EXTRAIT DU DOCUMENT:
◇ ◇ ◇ ◇

Ce que l’on retire de la manière dont les responsables de Nest’Up voient désormais les choses, c’est que ce Nest’Up n’est plus à proprement parler un accélérateur de projets ou de start-ups. Ce serait plutôt (ou cela devrait plutôt être) un décanteur, un filtre… Autrement dit, ce qui en sortira n’est pas forcément un projet qui, moyennant efforts encore à fournir, serait viable. Il y en aura, bien entendu. C’est du moins ce qu’on peut (doit) espérer mais le leitmotiv, désormais, est de commencer à façonner des entrepreneurs.

Nest’Up renforce-t-il alors son côté “école”, un endroit où on apprend à se planter, à ne pas s’en formaliser et à rebondir, où on apprend certaines ficelles qu’on utilisera peut-être plus tard, lors d’un autre projet ou dans le cadre d’un emploi de salarié?

“Les sessions Nest’Up accueillent de 6 à 9 projets dont environ trois-quarts se développent ensuite mais ils en sortent souvent après avoir pivoté”, estime David Valentiny. “Les autres poursuivent leur réflexion et imagineront peut-être autre chose d’ici deux ans. Ou bien encore rentreront dans une société mais en ayant un bagage propre.

◇ ◇ ◇ ◇

DONNÉES FOURNIES:
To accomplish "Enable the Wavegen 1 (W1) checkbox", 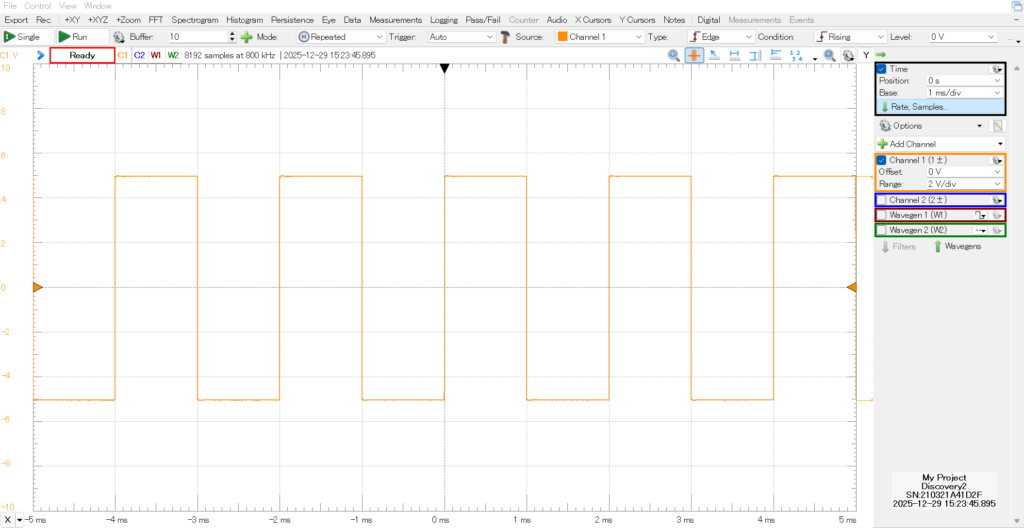I will click(x=881, y=215).
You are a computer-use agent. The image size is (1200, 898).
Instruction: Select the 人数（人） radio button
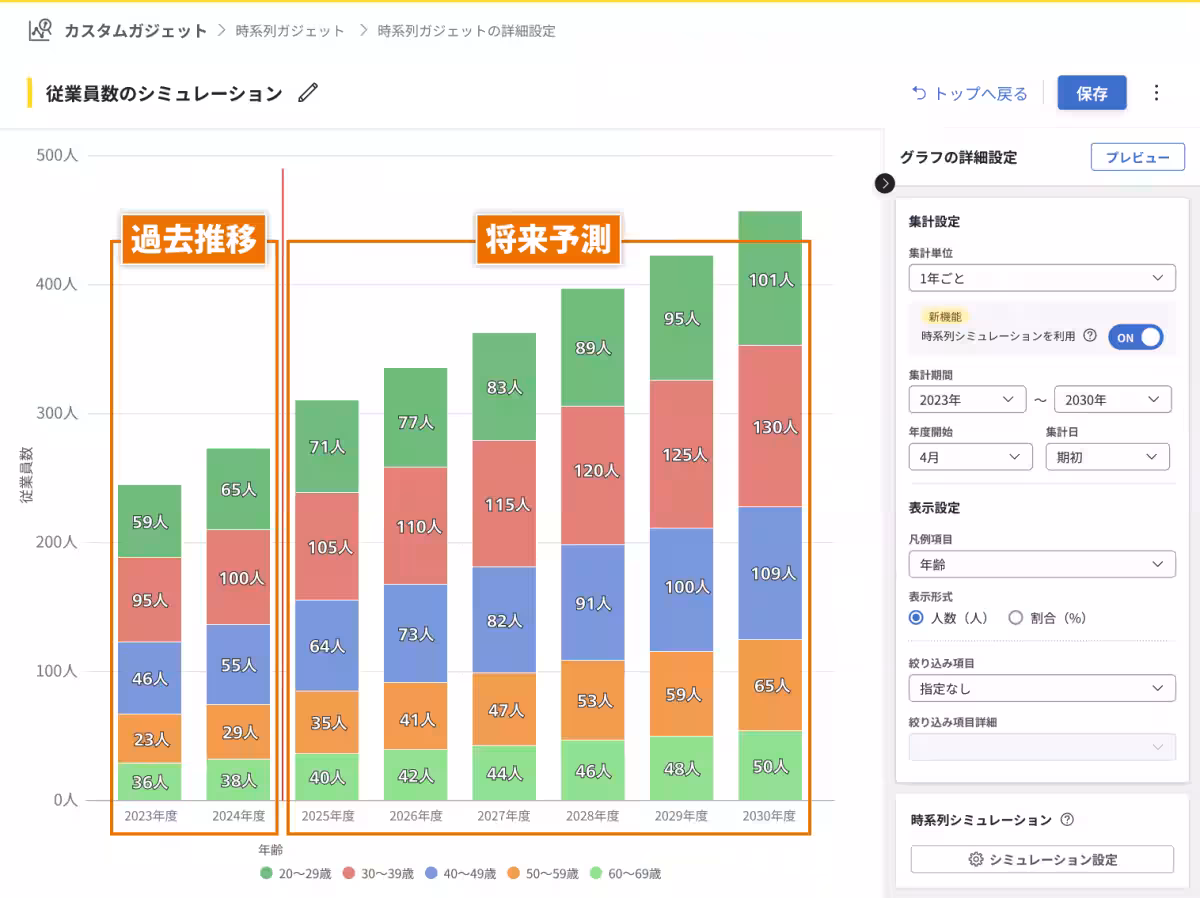916,618
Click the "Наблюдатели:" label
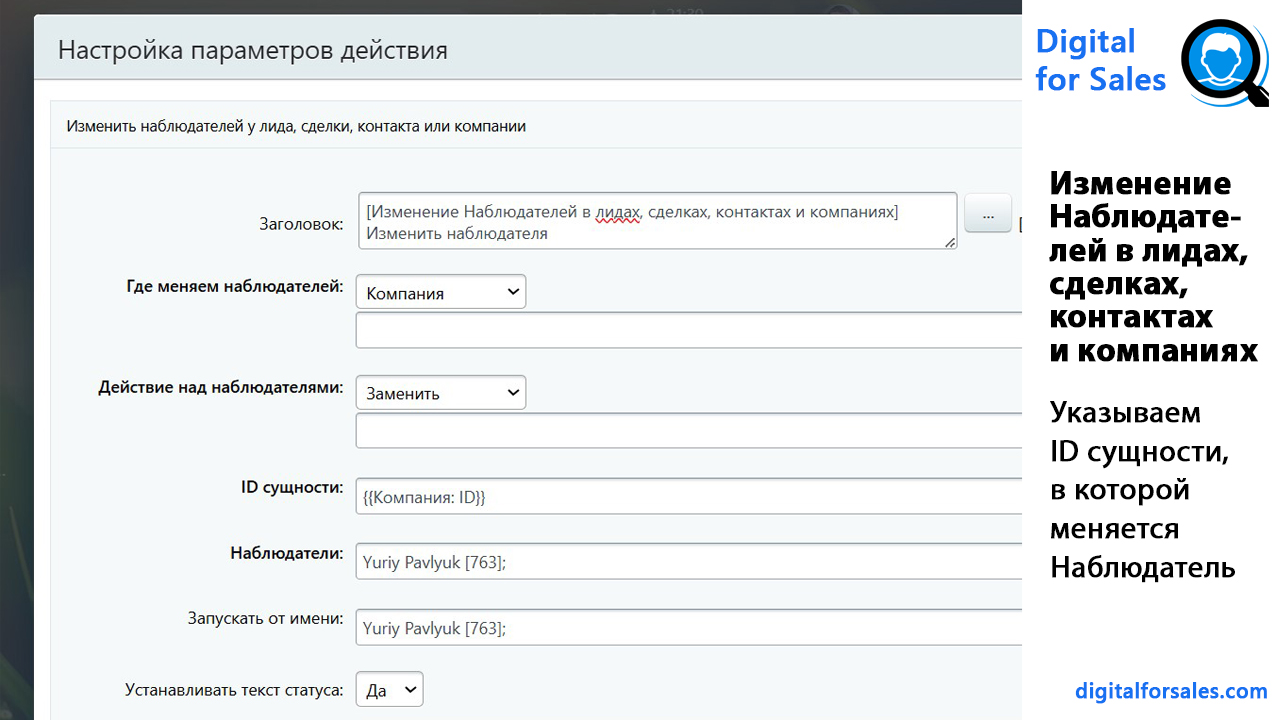The width and height of the screenshot is (1280, 720). [x=286, y=553]
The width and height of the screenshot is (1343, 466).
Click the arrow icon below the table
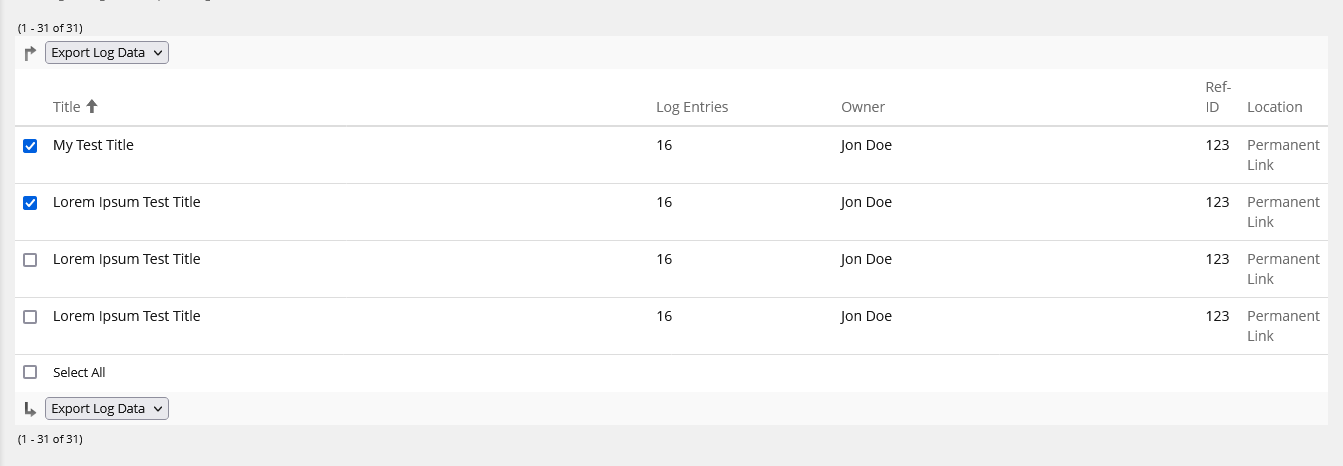click(x=30, y=409)
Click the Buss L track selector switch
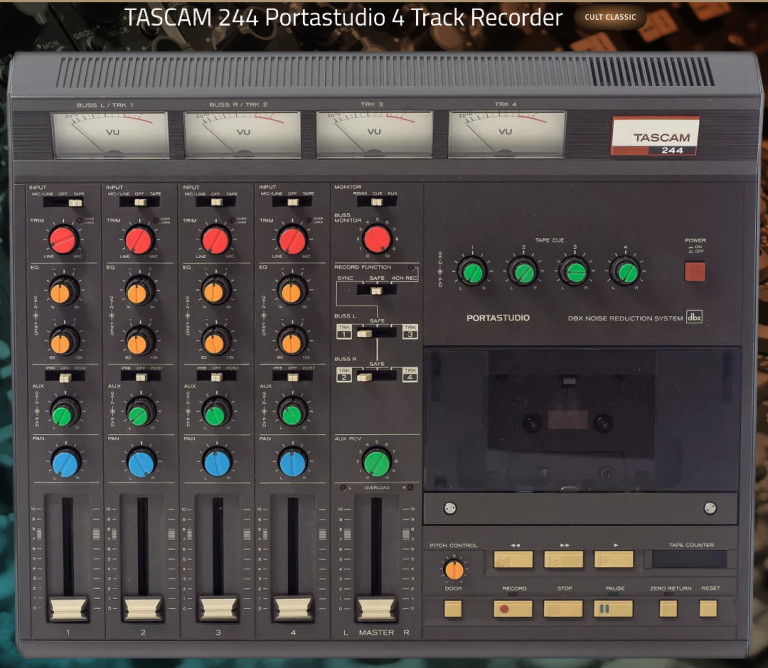The height and width of the screenshot is (668, 768). (x=376, y=332)
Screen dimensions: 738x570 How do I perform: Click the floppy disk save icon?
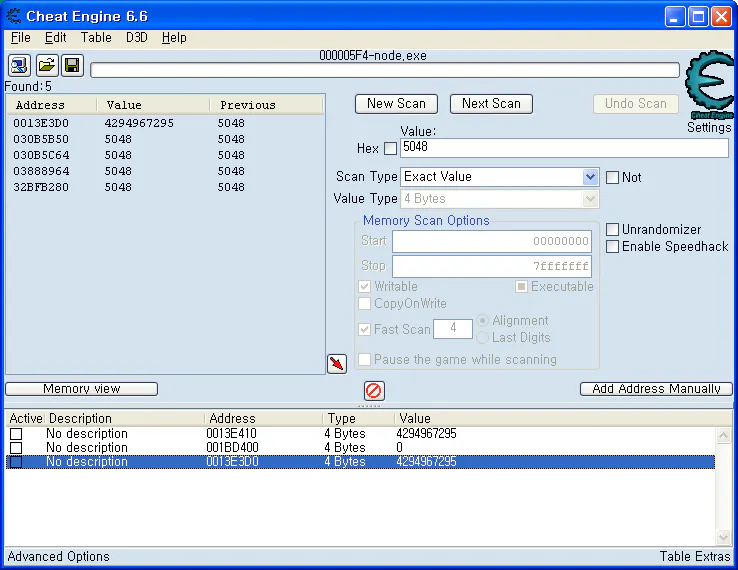pyautogui.click(x=72, y=65)
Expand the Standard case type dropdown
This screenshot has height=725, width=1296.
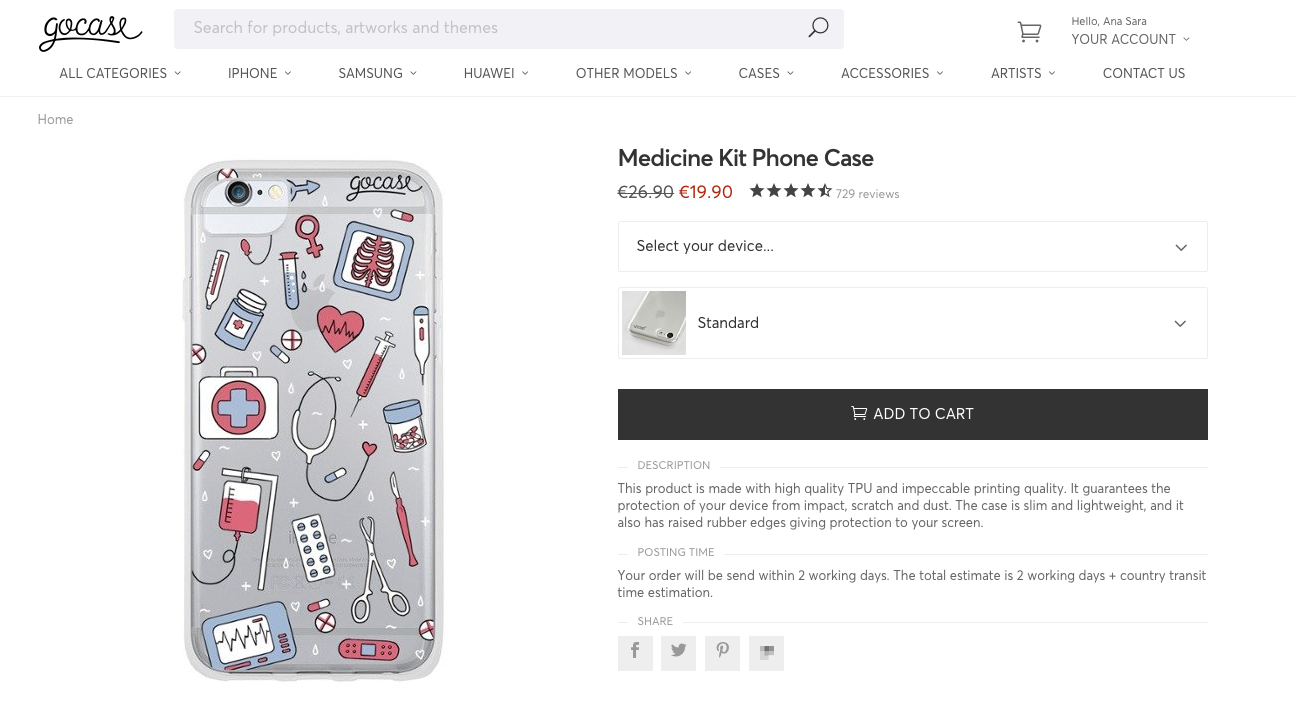pos(913,323)
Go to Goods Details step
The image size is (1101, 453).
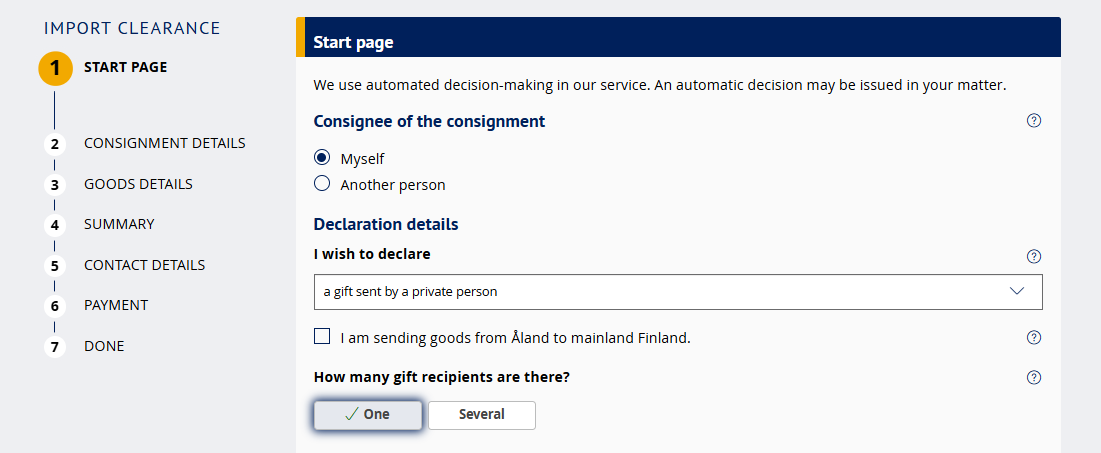click(138, 184)
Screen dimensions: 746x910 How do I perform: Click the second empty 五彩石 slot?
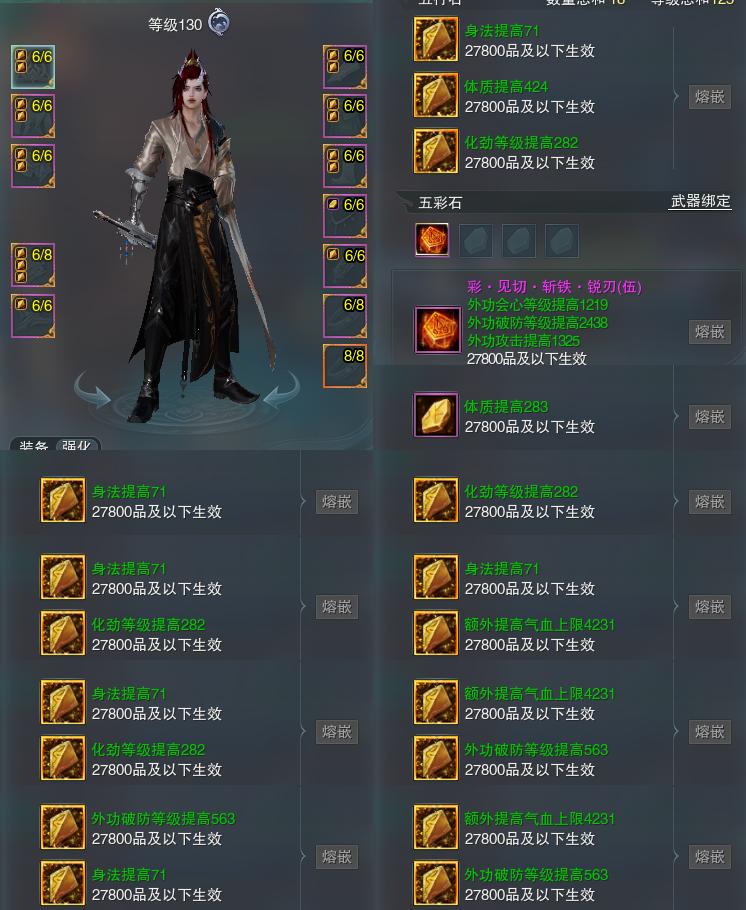[x=518, y=240]
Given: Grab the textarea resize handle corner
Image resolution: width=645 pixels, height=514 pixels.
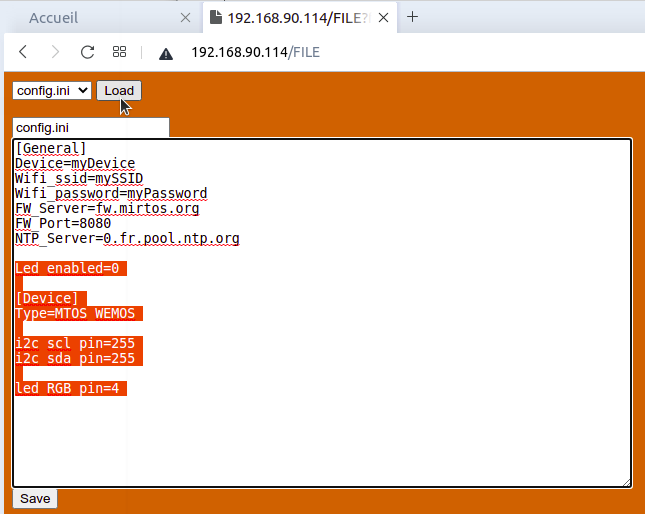Looking at the screenshot, I should [625, 481].
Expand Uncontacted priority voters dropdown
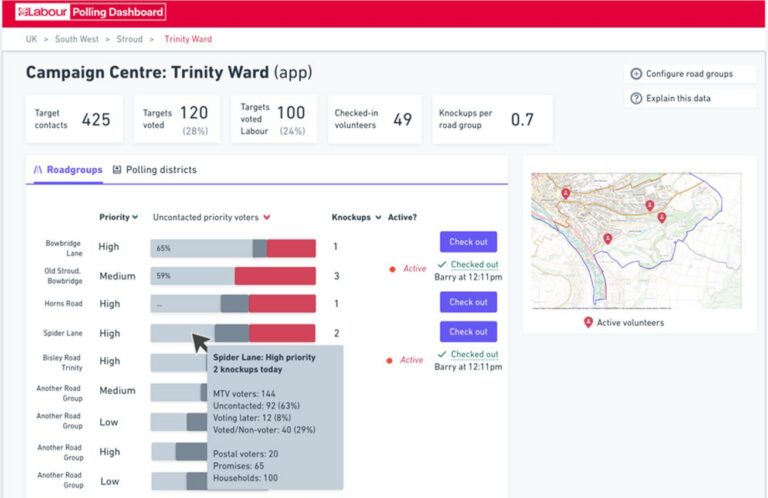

◇ ◇ ◇ ◇

TRAVAIL DEMANDÉ:
a. D'après le texte sur Nest'Up, pourquoi Nest'Up relève-t-il davantage d'un décanteur ou d'un filtre que d'un accélérateur de projets ? Répondez en une à trois phrases.
b. Répondez aux questions suivantes à partir du texte sur Nest'Up :
(i) Combien de projets une session Nest'Up accueille-t-elle ?
(ii) Quelle part de ces projets se développe ensuite ?
(iii) Dans quel délai les autres porteurs de projet imagineront-ils peut-être autre chose ?
c. Rédigez la suite du texte sur Nest'Up en partant de sa dernière phrase.

RÉPONSES PAR CONSIGNE:
a. Ce qui sort de Nest'Up n'est plus forcément un projet viable. Son leitmotiv est désormais de commencer à façonner des entrepreneurs.

b.
(i) De 6 à 9 projets.
(ii) Environ trois quarts.
(iii) D'ici deux ans.

c.
Plutôt que d’“école”, je parlerais donc plutôt de Nest’Up comme d’une “founders factory” qui y puisent une expérience transformative.

Nest’Up agit sur l’apprentissage fonctionnel au travers de projets, de défis, avec une motivation par les pairs. En faire un dispositif d’apprentissage, au sens strict, serait casser la motivation première qui est celle du projet.

Mon souhait serait d’ailleurs qu’il y ait, chez nous, davantage d’espaces qui soient des lieux d’expérimentation transformative. Dans les Creative Hubs, les universités, les espaces de stimulation économique…”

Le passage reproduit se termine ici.